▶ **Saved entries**

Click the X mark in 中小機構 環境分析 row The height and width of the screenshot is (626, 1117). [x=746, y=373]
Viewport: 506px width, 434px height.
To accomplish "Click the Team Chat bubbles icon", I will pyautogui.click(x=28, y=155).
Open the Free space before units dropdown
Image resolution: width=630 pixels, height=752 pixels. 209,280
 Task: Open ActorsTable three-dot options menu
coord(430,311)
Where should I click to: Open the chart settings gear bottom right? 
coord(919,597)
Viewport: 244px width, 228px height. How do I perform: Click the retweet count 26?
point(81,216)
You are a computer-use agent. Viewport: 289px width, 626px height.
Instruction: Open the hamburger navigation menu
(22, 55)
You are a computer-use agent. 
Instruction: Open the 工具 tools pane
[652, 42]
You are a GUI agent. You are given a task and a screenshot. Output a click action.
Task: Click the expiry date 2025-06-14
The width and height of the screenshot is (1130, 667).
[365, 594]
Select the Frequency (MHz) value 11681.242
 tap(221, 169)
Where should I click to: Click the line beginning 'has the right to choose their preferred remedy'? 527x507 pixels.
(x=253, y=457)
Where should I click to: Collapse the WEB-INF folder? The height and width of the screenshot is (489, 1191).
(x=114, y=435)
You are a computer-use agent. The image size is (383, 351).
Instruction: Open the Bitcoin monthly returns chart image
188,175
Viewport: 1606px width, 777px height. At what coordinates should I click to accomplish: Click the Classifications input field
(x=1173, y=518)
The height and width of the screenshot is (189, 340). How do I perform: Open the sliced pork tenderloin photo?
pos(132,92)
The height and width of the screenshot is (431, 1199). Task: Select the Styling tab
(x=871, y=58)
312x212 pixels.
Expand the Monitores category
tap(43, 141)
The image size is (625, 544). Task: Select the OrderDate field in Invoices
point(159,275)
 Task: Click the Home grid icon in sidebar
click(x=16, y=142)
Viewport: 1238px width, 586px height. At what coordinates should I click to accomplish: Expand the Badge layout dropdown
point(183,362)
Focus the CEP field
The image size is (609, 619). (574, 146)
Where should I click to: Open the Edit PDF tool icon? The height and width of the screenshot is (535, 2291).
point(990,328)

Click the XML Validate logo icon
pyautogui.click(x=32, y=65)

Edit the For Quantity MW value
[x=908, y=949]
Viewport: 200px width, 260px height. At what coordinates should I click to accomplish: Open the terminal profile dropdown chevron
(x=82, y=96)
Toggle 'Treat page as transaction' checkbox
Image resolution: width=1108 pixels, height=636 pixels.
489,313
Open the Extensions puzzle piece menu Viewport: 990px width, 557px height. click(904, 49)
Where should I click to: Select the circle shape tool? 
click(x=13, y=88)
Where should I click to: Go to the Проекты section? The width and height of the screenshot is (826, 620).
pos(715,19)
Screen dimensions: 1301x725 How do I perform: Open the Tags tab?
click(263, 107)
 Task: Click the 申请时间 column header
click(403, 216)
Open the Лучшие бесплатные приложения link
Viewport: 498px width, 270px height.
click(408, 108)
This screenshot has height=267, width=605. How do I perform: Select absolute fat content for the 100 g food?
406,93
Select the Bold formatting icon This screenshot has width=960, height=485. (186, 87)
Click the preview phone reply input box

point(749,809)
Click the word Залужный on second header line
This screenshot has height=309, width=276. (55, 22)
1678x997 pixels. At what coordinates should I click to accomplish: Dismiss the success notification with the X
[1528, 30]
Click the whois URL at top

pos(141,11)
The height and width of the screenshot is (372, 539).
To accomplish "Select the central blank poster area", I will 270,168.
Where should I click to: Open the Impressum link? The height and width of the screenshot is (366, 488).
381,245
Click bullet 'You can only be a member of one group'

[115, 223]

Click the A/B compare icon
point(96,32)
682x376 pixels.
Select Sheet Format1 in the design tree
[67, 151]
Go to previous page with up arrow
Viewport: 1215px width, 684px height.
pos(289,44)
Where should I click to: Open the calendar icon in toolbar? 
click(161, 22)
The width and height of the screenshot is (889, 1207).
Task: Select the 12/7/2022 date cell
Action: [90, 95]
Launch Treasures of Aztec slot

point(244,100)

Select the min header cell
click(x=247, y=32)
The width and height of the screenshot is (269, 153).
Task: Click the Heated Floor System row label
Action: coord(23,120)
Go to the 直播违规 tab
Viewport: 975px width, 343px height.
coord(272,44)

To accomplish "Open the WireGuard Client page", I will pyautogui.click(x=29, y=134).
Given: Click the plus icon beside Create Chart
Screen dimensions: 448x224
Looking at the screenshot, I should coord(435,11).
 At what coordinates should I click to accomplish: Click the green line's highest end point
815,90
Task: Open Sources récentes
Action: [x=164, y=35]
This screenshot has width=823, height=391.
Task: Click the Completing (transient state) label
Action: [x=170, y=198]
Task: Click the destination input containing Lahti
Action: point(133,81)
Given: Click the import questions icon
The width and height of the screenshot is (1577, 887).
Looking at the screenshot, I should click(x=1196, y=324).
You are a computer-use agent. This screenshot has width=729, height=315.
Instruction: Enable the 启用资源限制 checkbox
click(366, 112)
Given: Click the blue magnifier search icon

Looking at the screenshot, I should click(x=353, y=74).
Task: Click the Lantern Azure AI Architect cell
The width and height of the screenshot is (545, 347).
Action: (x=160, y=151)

▶ **Exercise goal**
Reproduce each line above exactly.

▶ **Task output**
Click the X mark in 中小機構 環境分析 row The height and width of the screenshot is (626, 1117). [x=746, y=373]
Viewport: 506px width, 434px height.
To accomplish "Click the Team Chat bubbles icon", I will pyautogui.click(x=28, y=155).
Open the Free space before units dropdown
Image resolution: width=630 pixels, height=752 pixels. 209,280
 Task: Open ActorsTable three-dot options menu
coord(430,311)
Where should I click to: Open the chart settings gear bottom right? 
coord(919,597)
Viewport: 244px width, 228px height. How do I perform: Click the retweet count 26?
point(81,216)
You are a computer-use agent. Viewport: 289px width, 626px height.
Instruction: Open the hamburger navigation menu
(22, 55)
You are a computer-use agent. 
Instruction: Open the 工具 tools pane
[652, 42]
You are a GUI agent. You are given a task and a screenshot. Output a click action.
Task: Click the expiry date 2025-06-14
The width and height of the screenshot is (1130, 667).
[365, 594]
Select the Frequency (MHz) value 11681.242
 tap(221, 169)
Where should I click to: Click the line beginning 'has the right to choose their preferred remedy'? 527x507 pixels.
(x=253, y=457)
Where should I click to: Collapse the WEB-INF folder? The height and width of the screenshot is (489, 1191).
(x=114, y=435)
You are a computer-use agent. The image size is (383, 351).
Instruction: Open the Bitcoin monthly returns chart image
188,175
Viewport: 1606px width, 777px height. At what coordinates should I click to accomplish: Click the Classifications input field
(x=1173, y=518)
The height and width of the screenshot is (189, 340). How do I perform: Open the sliced pork tenderloin photo?
pos(132,92)
The height and width of the screenshot is (431, 1199). Task: Select the Styling tab
(x=871, y=58)
312x212 pixels.
Expand the Monitores category
tap(43, 141)
The image size is (625, 544). Task: Select the OrderDate field in Invoices
point(159,275)
 Task: Click the Home grid icon in sidebar
click(x=16, y=142)
Viewport: 1238px width, 586px height. At what coordinates should I click to accomplish: Expand the Badge layout dropdown
point(183,362)
Focus the CEP field
The image size is (609, 619). (574, 146)
Where should I click to: Open the Edit PDF tool icon? The height and width of the screenshot is (535, 2291).
point(990,328)

Click the XML Validate logo icon
pyautogui.click(x=32, y=65)

Edit the For Quantity MW value
[x=908, y=949]
Viewport: 200px width, 260px height. At what coordinates should I click to accomplish: Open the terminal profile dropdown chevron
(x=82, y=96)
Toggle 'Treat page as transaction' checkbox
Image resolution: width=1108 pixels, height=636 pixels.
489,313
Open the Extensions puzzle piece menu Viewport: 990px width, 557px height. click(904, 49)
Where should I click to: Select the circle shape tool? 
click(x=13, y=88)
Where should I click to: Go to the Проекты section? The width and height of the screenshot is (826, 620).
pos(715,19)
Screen dimensions: 1301x725 How do I perform: Open the Tags tab?
click(263, 107)
 Task: Click the 申请时间 column header
click(403, 216)
Open the Лучшие бесплатные приложения link
Viewport: 498px width, 270px height.
click(408, 108)
This screenshot has height=267, width=605. How do I perform: Select absolute fat content for the 100 g food?
406,93
Select the Bold formatting icon This screenshot has width=960, height=485. (186, 87)
Click the preview phone reply input box

point(749,809)
Click the word Залужный on second header line
This screenshot has height=309, width=276. (55, 22)
1678x997 pixels. At what coordinates should I click to accomplish: Dismiss the success notification with the X
[1528, 30]
Click the whois URL at top

pos(141,11)
The height and width of the screenshot is (372, 539).
To accomplish "Select the central blank poster area", I will 270,168.
Where should I click to: Open the Impressum link? The height and width of the screenshot is (366, 488).
381,245
Click bullet 'You can only be a member of one group'

[115, 223]

Click the A/B compare icon
point(96,32)
682x376 pixels.
Select Sheet Format1 in the design tree
[67, 151]
Go to previous page with up arrow
Viewport: 1215px width, 684px height.
pos(289,44)
Where should I click to: Open the calendar icon in toolbar? 
click(161, 22)
The width and height of the screenshot is (889, 1207).
Task: Select the 12/7/2022 date cell
Action: [90, 95]
Launch Treasures of Aztec slot

point(244,100)

Select the min header cell
click(x=247, y=32)
The width and height of the screenshot is (269, 153).
Task: Click the Heated Floor System row label
Action: coord(23,120)
Go to the 直播违规 tab
Viewport: 975px width, 343px height.
coord(272,44)

To accomplish "Open the WireGuard Client page", I will pyautogui.click(x=29, y=134).
Given: Click the plus icon beside Create Chart
Screen dimensions: 448x224
Looking at the screenshot, I should coord(435,11).
 At what coordinates should I click to accomplish: Click the green line's highest end point
815,90
Task: Open Sources récentes
Action: [x=164, y=35]
This screenshot has width=823, height=391.
Task: Click the Completing (transient state) label
Action: [x=170, y=198]
Task: Click the destination input containing Lahti
Action: point(133,81)
Given: Click the import questions icon
The width and height of the screenshot is (1577, 887).
Looking at the screenshot, I should click(x=1196, y=324).
You are a computer-use agent. This screenshot has width=729, height=315.
Instruction: Enable the 启用资源限制 checkbox
click(366, 112)
Given: Click the blue magnifier search icon

Looking at the screenshot, I should click(x=353, y=74).
Task: Click the Lantern Azure AI Architect cell
The width and height of the screenshot is (545, 347).
Action: (x=160, y=151)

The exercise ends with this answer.